WHAT TO PRODUCE:
Output the entries below so that they read exactly as they do now.

(SUPPLIED DATA Opens)

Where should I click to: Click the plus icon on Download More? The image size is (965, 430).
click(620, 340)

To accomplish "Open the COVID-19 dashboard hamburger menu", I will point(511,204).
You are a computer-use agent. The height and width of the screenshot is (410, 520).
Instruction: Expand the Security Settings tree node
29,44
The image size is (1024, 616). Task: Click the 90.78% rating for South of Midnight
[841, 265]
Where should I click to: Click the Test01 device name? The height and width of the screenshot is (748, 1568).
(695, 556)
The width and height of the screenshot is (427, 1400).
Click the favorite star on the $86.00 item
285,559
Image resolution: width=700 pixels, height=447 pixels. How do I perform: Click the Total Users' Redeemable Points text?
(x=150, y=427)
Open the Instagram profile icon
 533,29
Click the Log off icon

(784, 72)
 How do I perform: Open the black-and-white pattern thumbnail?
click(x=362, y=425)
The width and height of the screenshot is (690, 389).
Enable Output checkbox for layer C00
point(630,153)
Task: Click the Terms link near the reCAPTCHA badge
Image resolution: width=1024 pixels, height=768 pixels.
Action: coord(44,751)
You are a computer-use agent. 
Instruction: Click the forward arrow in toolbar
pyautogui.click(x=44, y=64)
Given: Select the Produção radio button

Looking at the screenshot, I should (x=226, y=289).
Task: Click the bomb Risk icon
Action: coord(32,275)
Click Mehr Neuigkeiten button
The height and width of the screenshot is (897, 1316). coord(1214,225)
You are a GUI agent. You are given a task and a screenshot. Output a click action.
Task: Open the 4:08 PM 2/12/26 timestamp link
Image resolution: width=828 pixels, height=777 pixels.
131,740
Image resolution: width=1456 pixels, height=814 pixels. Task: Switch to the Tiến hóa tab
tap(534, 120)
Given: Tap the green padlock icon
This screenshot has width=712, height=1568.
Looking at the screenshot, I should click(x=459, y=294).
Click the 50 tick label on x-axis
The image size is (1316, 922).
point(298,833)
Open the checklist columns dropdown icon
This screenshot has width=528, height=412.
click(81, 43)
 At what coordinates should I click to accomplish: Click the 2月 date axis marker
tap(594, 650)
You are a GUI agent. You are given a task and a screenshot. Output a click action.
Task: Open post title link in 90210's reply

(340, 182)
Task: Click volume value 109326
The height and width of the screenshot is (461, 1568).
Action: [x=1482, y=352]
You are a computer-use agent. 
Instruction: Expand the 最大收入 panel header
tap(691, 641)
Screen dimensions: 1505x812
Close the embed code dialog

(SUPPLIED DATA Closes)

RESULT OF THE TASK:
Where should I click to: Click the plus icon on Download More? The image size is (965, 430).
click(620, 340)

To accomplish "Open the COVID-19 dashboard hamburger menu", I will point(511,204).
You are a computer-use agent. The height and width of the screenshot is (410, 520).
Instruction: Expand the Security Settings tree node
29,44
The image size is (1024, 616). Task: Click the 90.78% rating for South of Midnight
[841, 265]
Where should I click to: Click the Test01 device name? The height and width of the screenshot is (748, 1568).
(695, 556)
The width and height of the screenshot is (427, 1400).
Click the favorite star on the $86.00 item
285,559
Image resolution: width=700 pixels, height=447 pixels. How do I perform: Click the Total Users' Redeemable Points text?
(x=150, y=427)
Open the Instagram profile icon
 533,29
Click the Log off icon

(784, 72)
 How do I perform: Open the black-and-white pattern thumbnail?
click(x=362, y=425)
The width and height of the screenshot is (690, 389).
Enable Output checkbox for layer C00
point(630,153)
Task: Click the Terms link near the reCAPTCHA badge
Image resolution: width=1024 pixels, height=768 pixels.
Action: coord(44,751)
You are a computer-use agent. 
Instruction: Click the forward arrow in toolbar
pyautogui.click(x=44, y=64)
Given: Select the Produção radio button

Looking at the screenshot, I should (x=226, y=289).
Task: Click the bomb Risk icon
Action: coord(32,275)
Click Mehr Neuigkeiten button
The height and width of the screenshot is (897, 1316). coord(1214,225)
You are a GUI agent. You are given a task and a screenshot. Output a click action.
Task: Open the 4:08 PM 2/12/26 timestamp link
Image resolution: width=828 pixels, height=777 pixels.
131,740
Image resolution: width=1456 pixels, height=814 pixels. Task: Switch to the Tiến hóa tab
tap(534, 120)
Given: Tap the green padlock icon
This screenshot has width=712, height=1568.
Looking at the screenshot, I should click(x=459, y=294).
Click the 50 tick label on x-axis
The image size is (1316, 922).
point(298,833)
Open the checklist columns dropdown icon
This screenshot has width=528, height=412.
click(81, 43)
 At what coordinates should I click to accomplish: Click the 2月 date axis marker
tap(594, 650)
You are a GUI agent. You are given a task and a screenshot. Output a click action.
Task: Open post title link in 90210's reply

(340, 182)
Task: Click volume value 109326
The height and width of the screenshot is (461, 1568).
Action: [x=1482, y=352]
You are a computer-use agent. 
Instruction: Expand the 最大收入 panel header
tap(691, 641)
Screen dimensions: 1505x812
Close the embed code dialog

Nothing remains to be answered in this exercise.